-- Provided text start --

Unfortunately equipment failures from time to time is the nature of any industry.


I had to replace a lathe in my machine shop that had served me well for many years. Down time for the machine would have cost me more for repair than purchacing a replacement. So I moved the old out & drove a newer mod. in as a replacement.


It's a bit different for you as you haven't had your table running all that long. However you need dependability.

If your TD unit is economically repairable, you may still be better off to upgrade to a new plasma machine. Then repair & sell or keep for a back up unit the TD machine.

My shop does lots of heavy MIG welding 300-400 amp range. I keep at least 1 spare rig complete with feeder & leads ready for service at all times.

FUBAR62172
04-28-2010, 07:17 PM
:rainfro:I really enjoyed your thread and hope to build a similar machine in the future

Dustin407
05-05-2010, 10:49 AM
Thanks guys,

Just to keep you updated I am still working on my TD unit. I am waiting for a few parts to come in and it should fix the problem... In the future I am going to purchase a dryer system b/c orlando has 110% humidity and im sure this could be one of the reasons the unit pooped on me. I do have two drop filters both with silicagel but probably doesn't compare to a dryer system. I have a dehumidifyer lying around the shop, I may take the internals from that and make my own system...IDK just thinking..

Here are a few photos of the finished winter garden sign that we built in junction with another shop. Plus a few more of the completed shelter cove sign... Enjoy!!!

Boogiemanz1
05-08-2010, 01:40 PM
Dustin you very good work. What is in the upper corners of the farmers market sign?.......................jb

Dustin407
05-11-2010, 10:03 PM
Thanks Millman, Fubar and boogieman,

Boogieman, in the upper left and right corners of the Winter Garden sign is a composite mold of different scenes. The composite material is painted and their is different scenes such as oranges, firetrucks, cowboys etc.. Just stuff around the small town of Winter Garden that helps resemble the sign.

-- Provided text end --

▶ Tasks for this exercise
A – Could you reproduce the forum thread word for word, everything from "I had to replace" down to "you need dependability."?
B – What are all the dates shown in the forum thread?
C – Could you extend the forum thread about the plasma-cut signs by writing what comes next after its final sentence?
The lines that come next were drawn from a separate source.

-- Dataset start --

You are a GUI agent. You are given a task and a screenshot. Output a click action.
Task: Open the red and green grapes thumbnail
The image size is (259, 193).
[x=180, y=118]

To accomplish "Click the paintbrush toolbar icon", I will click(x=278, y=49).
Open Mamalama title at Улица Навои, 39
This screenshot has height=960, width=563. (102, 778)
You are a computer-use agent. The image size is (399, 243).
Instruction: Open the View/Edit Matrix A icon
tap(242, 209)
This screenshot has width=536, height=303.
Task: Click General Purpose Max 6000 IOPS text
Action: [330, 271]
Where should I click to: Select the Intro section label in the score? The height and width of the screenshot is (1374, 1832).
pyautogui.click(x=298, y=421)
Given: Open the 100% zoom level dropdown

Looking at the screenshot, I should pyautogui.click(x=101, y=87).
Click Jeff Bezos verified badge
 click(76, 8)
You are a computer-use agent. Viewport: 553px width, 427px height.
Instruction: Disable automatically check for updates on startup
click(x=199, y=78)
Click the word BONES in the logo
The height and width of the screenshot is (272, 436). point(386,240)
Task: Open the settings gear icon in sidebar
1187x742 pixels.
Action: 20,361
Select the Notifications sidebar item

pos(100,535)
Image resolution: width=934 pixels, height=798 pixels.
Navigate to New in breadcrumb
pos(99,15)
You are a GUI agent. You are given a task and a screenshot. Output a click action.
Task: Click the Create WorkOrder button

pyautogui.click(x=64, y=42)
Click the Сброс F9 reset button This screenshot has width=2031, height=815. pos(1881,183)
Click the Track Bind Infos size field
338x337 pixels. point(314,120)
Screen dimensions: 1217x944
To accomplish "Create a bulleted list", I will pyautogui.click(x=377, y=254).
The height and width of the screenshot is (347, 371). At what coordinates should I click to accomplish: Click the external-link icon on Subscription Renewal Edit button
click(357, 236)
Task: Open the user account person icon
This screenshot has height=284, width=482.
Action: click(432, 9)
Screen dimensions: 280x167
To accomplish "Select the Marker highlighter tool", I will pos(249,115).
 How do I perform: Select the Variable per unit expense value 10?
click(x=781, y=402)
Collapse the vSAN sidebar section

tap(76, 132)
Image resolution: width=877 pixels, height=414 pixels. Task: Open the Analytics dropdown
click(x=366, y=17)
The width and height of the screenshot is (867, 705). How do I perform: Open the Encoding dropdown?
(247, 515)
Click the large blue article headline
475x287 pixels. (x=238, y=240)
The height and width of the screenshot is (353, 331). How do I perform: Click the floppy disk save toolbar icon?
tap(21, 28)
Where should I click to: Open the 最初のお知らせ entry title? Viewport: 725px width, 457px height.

-- Dataset end --

▶ Outputs in order
A –
I had to replace a lathe in my machine shop that had served me well for many years. Down time for the machine would have cost me more for repair than purchacing a replacement. So I moved the old out & drove a newer mod. in as a replacement.


It's a bit different for you as you haven't had your table running all that long. However you need dependability.

B – 04-28-2010, 05-05-2010, 05-08-2010, 05-11-2010

C –
Well I cut some 3/4" low carbon steel plate today. It was a first for me in the 3/4" area. I also got my TD machine up and running again for very little money. The plate cut pretty well, didn't really know what to expect. I did eat up some of my nozzle tips rather quickly though. I was able to cut three to four parts per 60a tip. I ran the machine at 9 ipm 118v 70 psi, charged the client $25.00 per part, cut ten total. They seemed very happy with them. Here are some pics of the 3/4" tuning fork part....

Weldtutor
05-13-2010, 09:05 AM
Great looking project results coming from your machine Dustin!

It's nice to watch the build threads & then see the items the machines produce.

All your build time has been worthwhile.:cheers:

Dustin407
05-22-2010, 03:08 PM
Hey Guys,

Here is a link to a short video of my machine cutting some 1/8" alum. around 115 ipm. This is the first video I took of the machine running because I usually have other things on my mind while cutting. Enjoy!!!! I will try to record another video of a large G-code file I have to cut in a few days..


http://www.facebook.com/video/video.php?v=1191398923697

Dustin407
06-08-2010, 01:23 PM
hey guys,

Here are a few photos of a book rest I designed and constructed. I used my cnc plasma to cut out all the parts 14 gauge HR steel. Then I bent the u-shape brackets on the break, and spot welded them onto the upper and lower circle plates. Then off to the powder coating shop, I did one in blue, pink and black. The book rest has a telescoping arm that is made out of delrin that slides into the alum. tube. I am gearing up to make 1000 of these units for a client. Just a few minor changes and tweeks still left. Let the cutting begin.... :)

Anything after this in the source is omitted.